Heuristic:AnswerDotAI RAGatouille Auto Batch Size For Long Documents
| Knowledge Sources | |
|---|---|
| Domains | Optimization, Memory_Management, Information_Retrieval |
| Last Updated | 2026-02-12 12:00 GMT |
Overview
Automatic batch size reduction when encoding documents longer than 512 tokens to prevent out-of-memory errors.
Description
When encoding documents in-memory with `bsize="auto"`, RAGatouille automatically reduces the batch size for documents exceeding 512 tokens in `doc_maxlen`. The reduction formula halves the batch size for each doubling of document length beyond 512 tokens. Additionally, the auto max-token calculation uses the 90th percentile of document lengths (multiplied by 1.35 for tokenization expansion) rounded up to the nearest multiple of 32, clamped to a minimum of 256 tokens.
Usage
Use this heuristic when encoding long documents in memory and encountering OOM errors. Understanding the auto batch size behavior helps decide whether to set batch size manually or let the auto-tuning handle it.
The Insight (Rule of Thumb)
- Action: When using `bsize="auto"` (default), the system automatically adjusts:
- `doc_maxlen` <= 512 → `bsize=32`
- `doc_maxlen` ~1024 → `bsize=16`
- `doc_maxlen` ~2048 → `bsize=8`
- Formula: `bsize = max(1, 32 / (2^(round(log2(doc_maxlen))) / 512))`
- Max token auto-calculation:
- Takes the 90th percentile word count × 1.35 (tokenization factor)
- Rounds up to nearest multiple of 32
- Applies 1.1x safety margin
- Clamps between 256 and `base_model_max_tokens` (510)
- Trade-off: Smaller batch size = less GPU/CPU memory used but slower encoding.
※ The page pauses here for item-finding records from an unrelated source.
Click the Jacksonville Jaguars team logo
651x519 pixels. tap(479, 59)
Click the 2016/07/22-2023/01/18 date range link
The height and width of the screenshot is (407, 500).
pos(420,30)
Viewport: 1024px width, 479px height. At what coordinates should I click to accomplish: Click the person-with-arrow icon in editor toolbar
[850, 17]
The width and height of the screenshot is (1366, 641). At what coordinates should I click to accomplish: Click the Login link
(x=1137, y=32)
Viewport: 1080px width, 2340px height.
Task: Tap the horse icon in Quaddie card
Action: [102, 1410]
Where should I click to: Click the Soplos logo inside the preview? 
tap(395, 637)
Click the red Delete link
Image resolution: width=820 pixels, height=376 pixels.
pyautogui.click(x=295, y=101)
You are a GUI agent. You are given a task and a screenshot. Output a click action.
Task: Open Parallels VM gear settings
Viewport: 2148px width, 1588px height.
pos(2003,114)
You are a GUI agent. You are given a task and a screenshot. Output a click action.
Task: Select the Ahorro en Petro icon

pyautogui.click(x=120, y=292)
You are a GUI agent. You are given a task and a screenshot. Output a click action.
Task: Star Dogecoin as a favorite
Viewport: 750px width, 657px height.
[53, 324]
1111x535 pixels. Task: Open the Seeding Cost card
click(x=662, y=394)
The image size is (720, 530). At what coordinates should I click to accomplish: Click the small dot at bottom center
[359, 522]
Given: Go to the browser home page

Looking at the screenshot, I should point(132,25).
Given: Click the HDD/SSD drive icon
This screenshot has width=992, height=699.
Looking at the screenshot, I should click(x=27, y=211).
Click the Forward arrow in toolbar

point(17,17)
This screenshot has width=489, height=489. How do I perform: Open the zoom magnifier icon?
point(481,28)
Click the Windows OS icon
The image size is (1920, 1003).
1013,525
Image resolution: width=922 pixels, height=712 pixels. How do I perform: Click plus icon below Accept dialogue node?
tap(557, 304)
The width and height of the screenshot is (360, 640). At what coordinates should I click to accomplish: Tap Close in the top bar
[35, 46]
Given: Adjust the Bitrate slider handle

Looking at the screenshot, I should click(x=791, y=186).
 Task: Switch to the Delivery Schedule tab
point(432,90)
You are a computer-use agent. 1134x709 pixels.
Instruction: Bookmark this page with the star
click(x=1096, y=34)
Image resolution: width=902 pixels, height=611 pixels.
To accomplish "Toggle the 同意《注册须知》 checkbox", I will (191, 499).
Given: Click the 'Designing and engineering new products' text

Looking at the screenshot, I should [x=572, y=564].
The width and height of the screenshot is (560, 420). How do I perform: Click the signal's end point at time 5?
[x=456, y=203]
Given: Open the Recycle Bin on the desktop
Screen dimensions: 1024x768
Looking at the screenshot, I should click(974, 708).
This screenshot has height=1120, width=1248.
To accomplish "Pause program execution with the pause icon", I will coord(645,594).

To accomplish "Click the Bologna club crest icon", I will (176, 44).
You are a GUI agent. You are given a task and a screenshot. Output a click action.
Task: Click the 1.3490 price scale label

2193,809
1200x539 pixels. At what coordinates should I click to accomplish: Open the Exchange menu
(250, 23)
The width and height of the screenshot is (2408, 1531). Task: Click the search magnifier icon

Larger batch size = faster but more memory.
Reasoning
Memory consumption for token-level encoding scales linearly with both batch size and sequence length. When documents are very long, the intermediate activation tensors during encoding grow proportionally. By halving the batch size for each doubling of sequence length, memory usage remains roughly constant regardless of document length.
Batch size auto-adjustment from `ragatouille/models/colbert.py:596-614`:
if bsize == "auto":
bsize = 32
if self.inference_ckpt.doc_tokenizer.doc_maxlen > 512:
bsize = max(
1,
int(
32
/ (
2
** round(
math.log(
self.inference_ckpt.doc_tokenizer.doc_maxlen, 2
)
)
/ 512
)
),
)
Max token calculation from `ragatouille/models/colbert.py:511-518`:
percentile_90 = np.percentile(
[len(x.split(" ")) for x in documents], 90
)
max_tokens = min(
math.floor((math.ceil((percentile_90 * 1.35) / 32) * 32) * 1.1),
self.base_model_max_tokens,
)
max_tokens = max(256, max_tokens)